I did run the limit switch test initially and that worked fine as well.
Got it. Need to get it moving down first. Pully on top and the two screws… seems like the first place to check out. then the other. The replacement switches at Inventibles are like $3.00.
the issue with the Dewalt router is in rotational location, not vertical.
looking at it from above, if you rotate it so that the wire is parallel with the X axis you should be good.
I have both of mine all the way down where the bottom of the yellow plastic housing is touching the holding bracket. on one of my X-carves I had to sand the little space where the sticker was to get it to clear, the other was fine out of the box. not sure if the bracket was dimensionally smaller or the Dewalt was dimensionally larger.

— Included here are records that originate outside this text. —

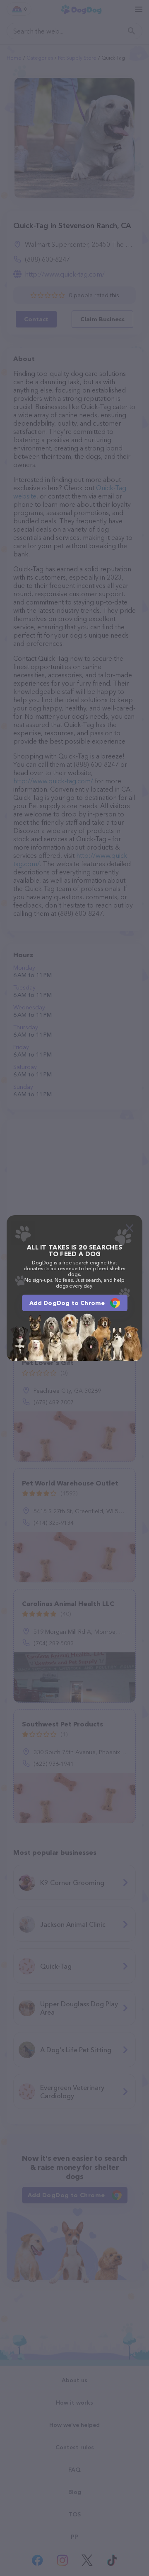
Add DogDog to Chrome (67, 1303)
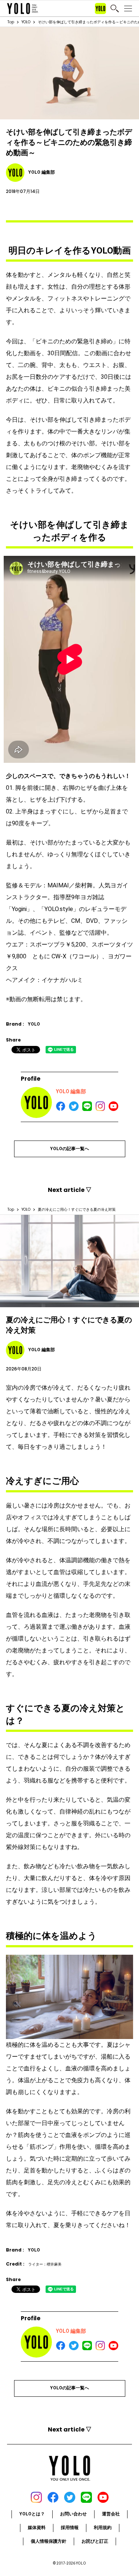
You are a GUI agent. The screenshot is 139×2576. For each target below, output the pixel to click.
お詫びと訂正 (95, 2541)
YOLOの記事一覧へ (69, 1148)
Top (10, 22)
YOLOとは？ (32, 2513)
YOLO (25, 22)
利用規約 (103, 2527)
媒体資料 (37, 2527)
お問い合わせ (73, 2513)
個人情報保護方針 (48, 2541)
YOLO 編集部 (71, 1091)
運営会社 (111, 2513)
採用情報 (70, 2527)
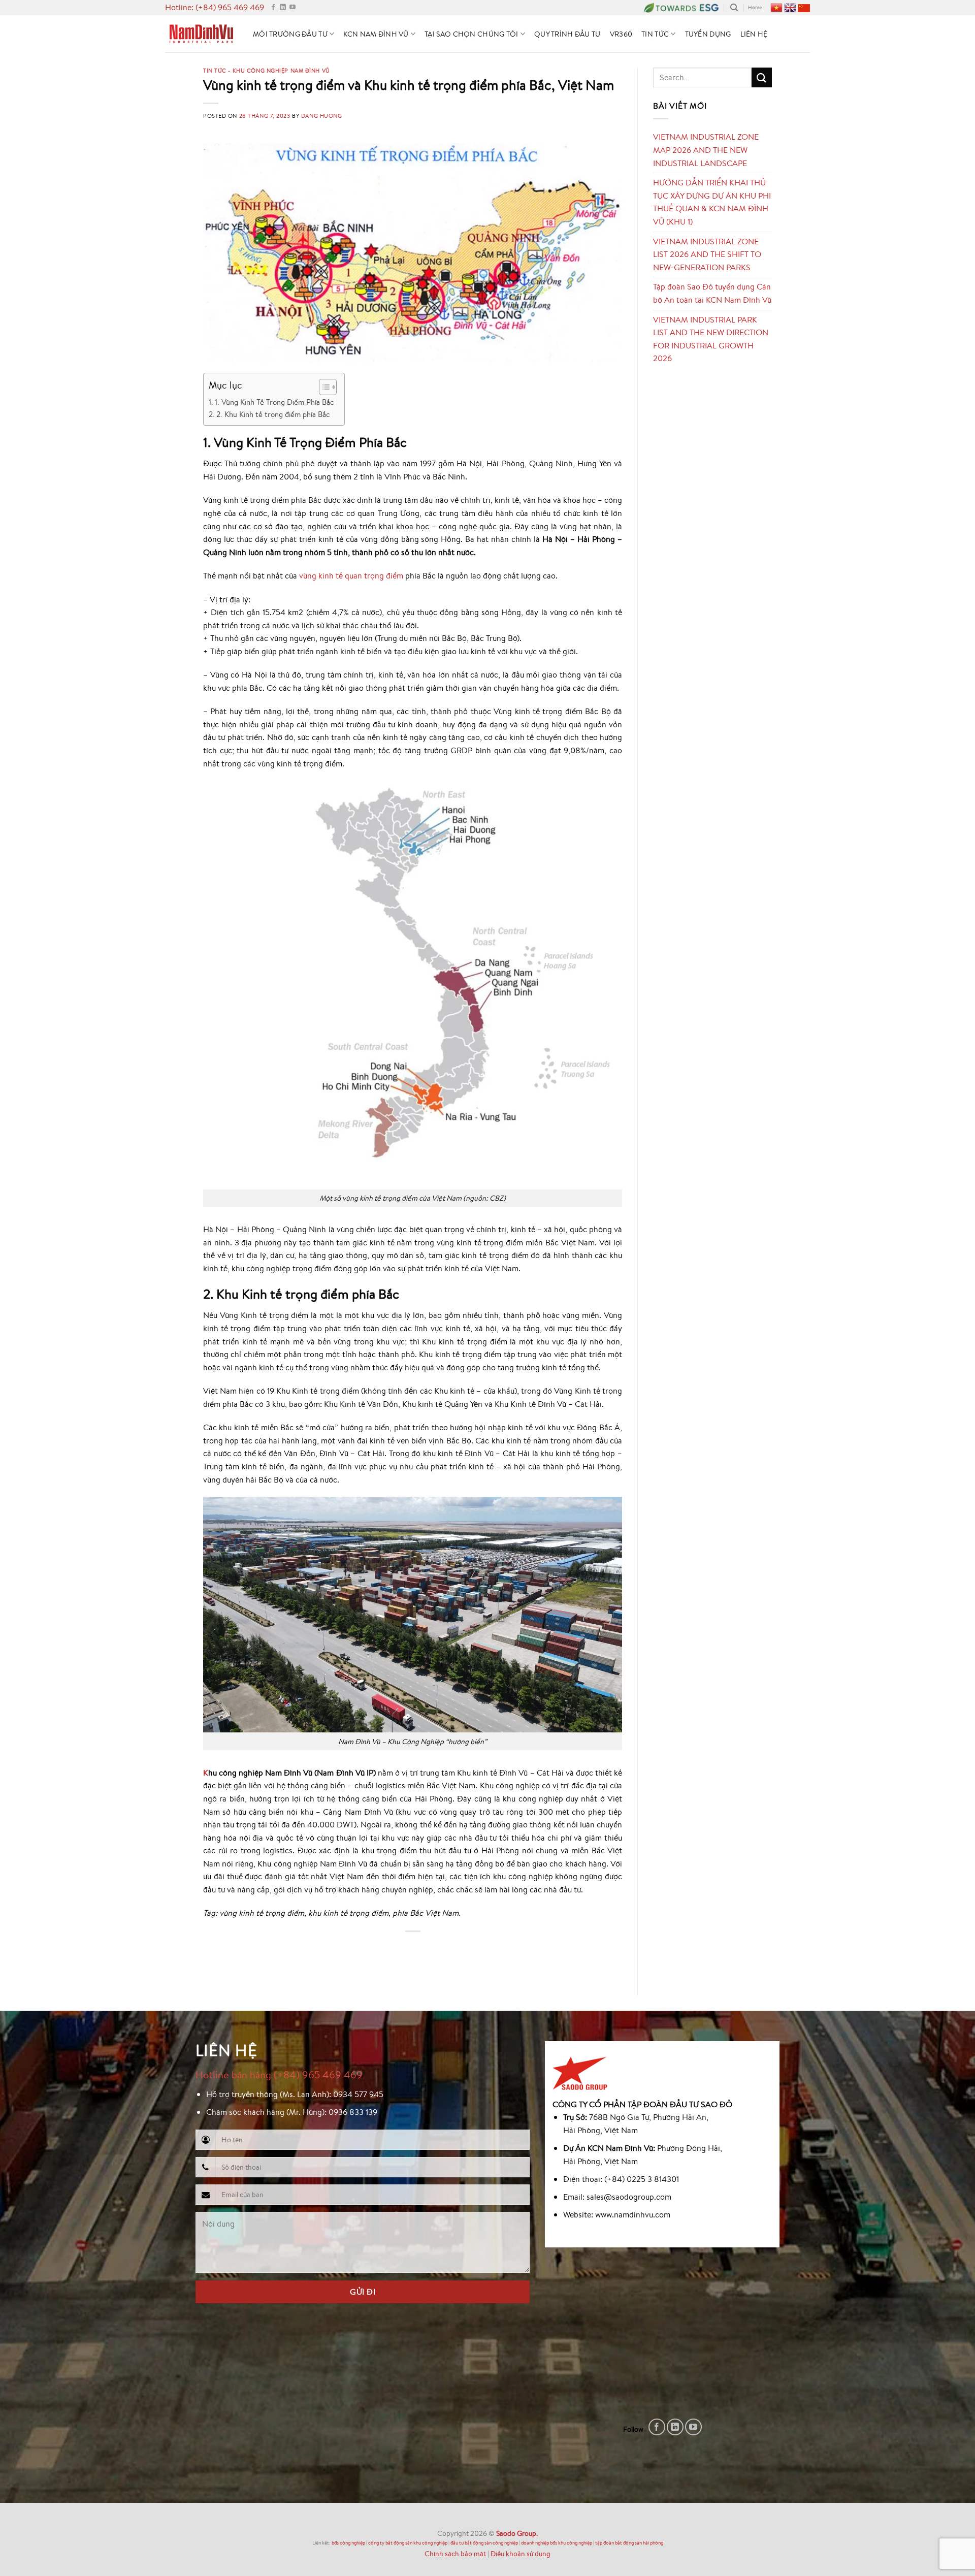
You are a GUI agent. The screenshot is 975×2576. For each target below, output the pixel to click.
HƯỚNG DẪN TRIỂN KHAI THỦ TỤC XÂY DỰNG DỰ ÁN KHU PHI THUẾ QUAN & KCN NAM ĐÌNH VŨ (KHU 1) (712, 202)
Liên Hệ (754, 34)
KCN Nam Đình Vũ (375, 34)
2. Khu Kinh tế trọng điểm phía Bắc (273, 414)
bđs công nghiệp (348, 2542)
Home (755, 7)
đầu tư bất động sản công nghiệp (484, 2542)
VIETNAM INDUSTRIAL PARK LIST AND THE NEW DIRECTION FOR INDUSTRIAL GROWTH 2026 (710, 339)
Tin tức (655, 34)
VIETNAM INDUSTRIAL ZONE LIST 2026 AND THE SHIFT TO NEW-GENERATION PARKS (707, 254)
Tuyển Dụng (708, 34)
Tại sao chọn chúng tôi (471, 34)
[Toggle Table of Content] (322, 387)
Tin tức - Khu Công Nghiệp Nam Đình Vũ (266, 70)
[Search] (734, 8)
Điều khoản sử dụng (520, 2553)
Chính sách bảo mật (455, 2553)
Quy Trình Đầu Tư (567, 34)
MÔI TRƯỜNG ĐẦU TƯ (290, 34)
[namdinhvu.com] (201, 33)
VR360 (621, 34)
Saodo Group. (517, 2533)
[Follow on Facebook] (273, 7)
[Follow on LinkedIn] (283, 7)
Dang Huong (321, 115)
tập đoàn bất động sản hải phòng (629, 2542)
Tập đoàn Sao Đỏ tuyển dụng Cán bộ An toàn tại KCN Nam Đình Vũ (712, 293)
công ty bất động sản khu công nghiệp (407, 2542)
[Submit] (762, 77)
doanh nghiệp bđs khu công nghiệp (556, 2542)
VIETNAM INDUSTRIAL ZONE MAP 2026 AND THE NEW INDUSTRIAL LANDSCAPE (706, 149)
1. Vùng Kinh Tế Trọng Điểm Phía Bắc (274, 402)
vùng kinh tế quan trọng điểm (351, 575)
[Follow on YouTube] (292, 7)
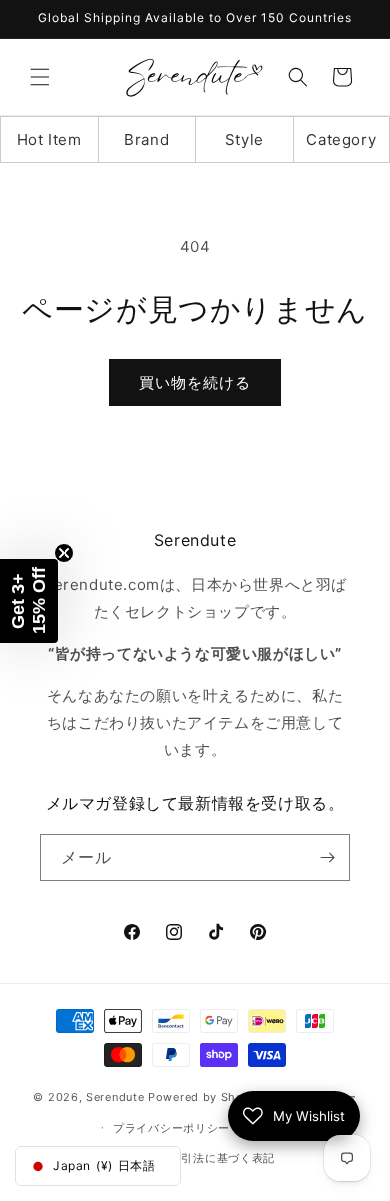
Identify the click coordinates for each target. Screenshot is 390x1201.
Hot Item (49, 139)
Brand (146, 139)
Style (244, 139)
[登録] (327, 857)
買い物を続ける (195, 382)
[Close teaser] (64, 553)
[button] (40, 77)
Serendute (115, 1097)
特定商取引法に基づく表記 (205, 1158)
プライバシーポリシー (171, 1128)
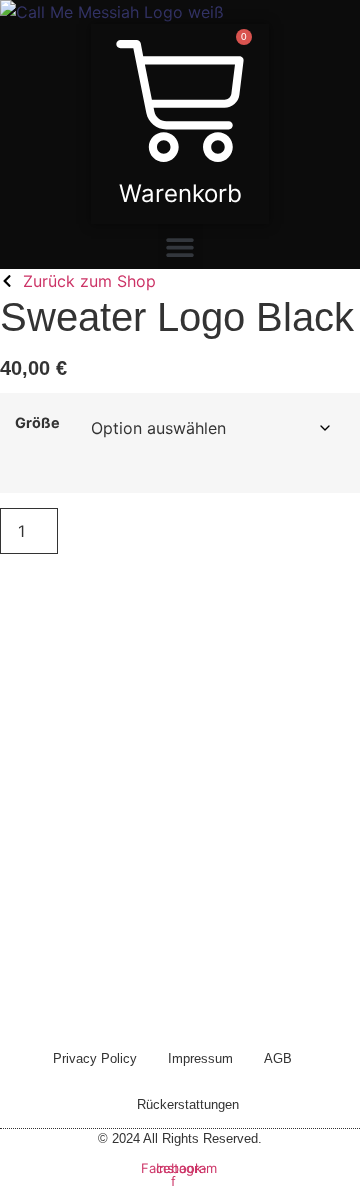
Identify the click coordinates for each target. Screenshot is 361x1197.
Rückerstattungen (188, 1104)
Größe (37, 423)
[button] (180, 246)
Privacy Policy (95, 1058)
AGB (278, 1058)
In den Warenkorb (183, 531)
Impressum (200, 1058)
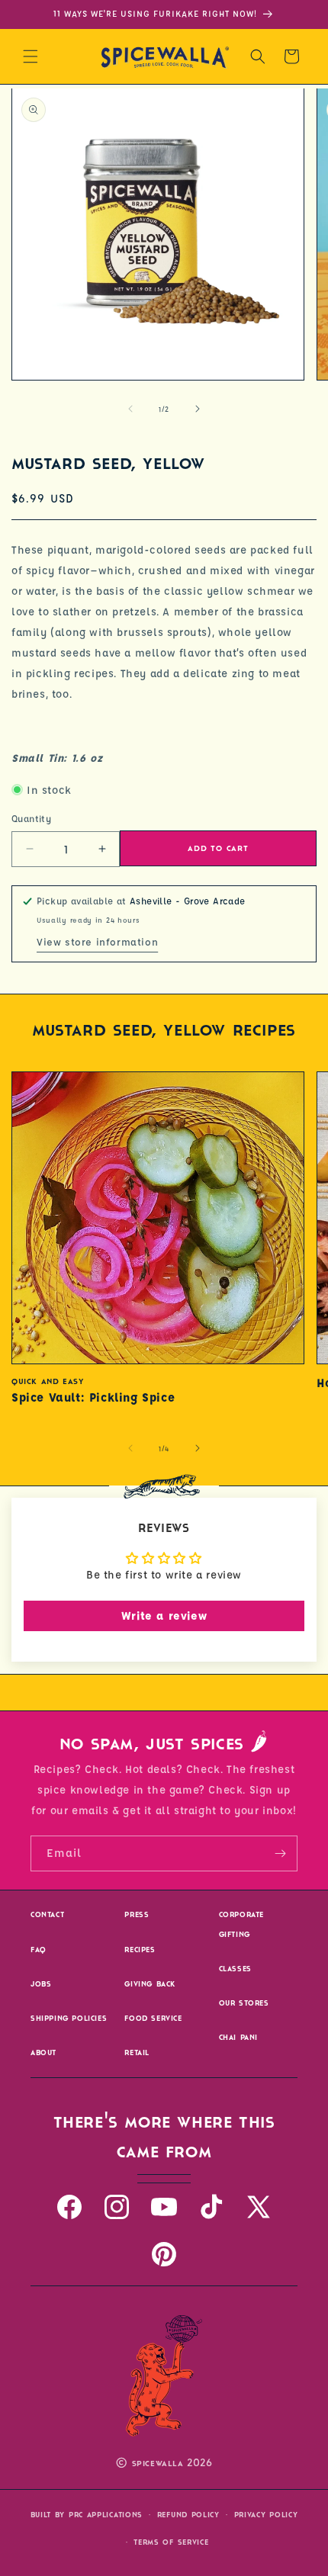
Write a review (164, 1615)
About (43, 2052)
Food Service (153, 2018)
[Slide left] (130, 409)
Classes (235, 1968)
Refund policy (188, 2514)
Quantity (31, 818)
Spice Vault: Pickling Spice (93, 1397)
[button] (30, 56)
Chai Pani (238, 2037)
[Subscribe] (280, 1853)
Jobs (41, 1984)
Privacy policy (266, 2514)
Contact (47, 1914)
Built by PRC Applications (87, 2514)
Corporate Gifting (241, 1924)
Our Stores (244, 2003)
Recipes (139, 1949)
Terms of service (170, 2542)
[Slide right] (197, 409)
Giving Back (149, 1984)
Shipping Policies (69, 2018)
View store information (97, 941)
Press (136, 1914)
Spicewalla (158, 2463)
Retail (137, 2052)
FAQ (39, 1949)
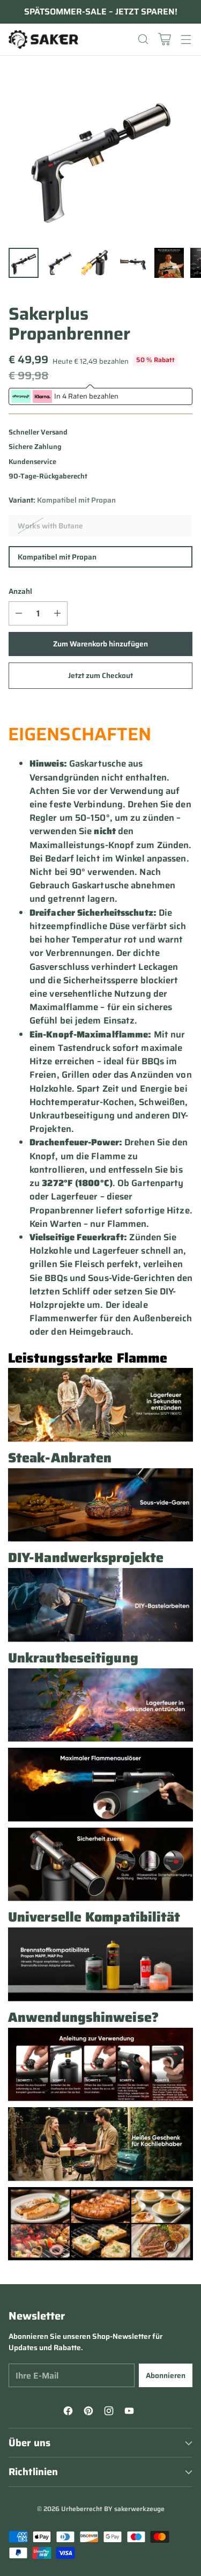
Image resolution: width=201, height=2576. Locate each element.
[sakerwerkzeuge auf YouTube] (131, 2412)
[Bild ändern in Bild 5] (169, 263)
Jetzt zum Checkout (100, 675)
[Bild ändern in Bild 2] (60, 263)
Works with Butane (50, 526)
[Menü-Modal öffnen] (186, 39)
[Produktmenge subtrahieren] (18, 613)
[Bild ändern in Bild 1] (24, 263)
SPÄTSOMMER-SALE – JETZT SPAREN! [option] (100, 11)
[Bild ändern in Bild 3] (96, 263)
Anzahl (20, 591)
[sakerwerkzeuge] (43, 39)
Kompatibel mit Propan (57, 557)
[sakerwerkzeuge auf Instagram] (110, 2412)
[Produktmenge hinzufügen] (57, 613)
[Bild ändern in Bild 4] (133, 263)
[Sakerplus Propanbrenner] (100, 155)
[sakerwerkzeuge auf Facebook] (70, 2412)
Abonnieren (165, 2375)
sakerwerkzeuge (139, 2509)
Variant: (62, 500)
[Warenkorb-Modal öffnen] (164, 39)
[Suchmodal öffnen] (143, 39)
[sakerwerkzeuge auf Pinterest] (90, 2412)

it looks like he has it installed but not set. I would say that he was unaware of what it did. but I bet he knows now. I can not say anything as it is the same way I learned about it. but in my defense I did not have a stop screw and I had to drill, tap and install one to keep it from happening. but I still remember the feeling when it did happen.
@PaulRinguette notice in your picture the bolt that I circled in RED is all the way up and in the picture that was just posted from the instructions that same bolt is barely visible. but if you look real close you can see that it is lowered to just above the limit switch, that is what it should do is physically stop the mount from going hi enough to hurt the switch but allow the switch to activate.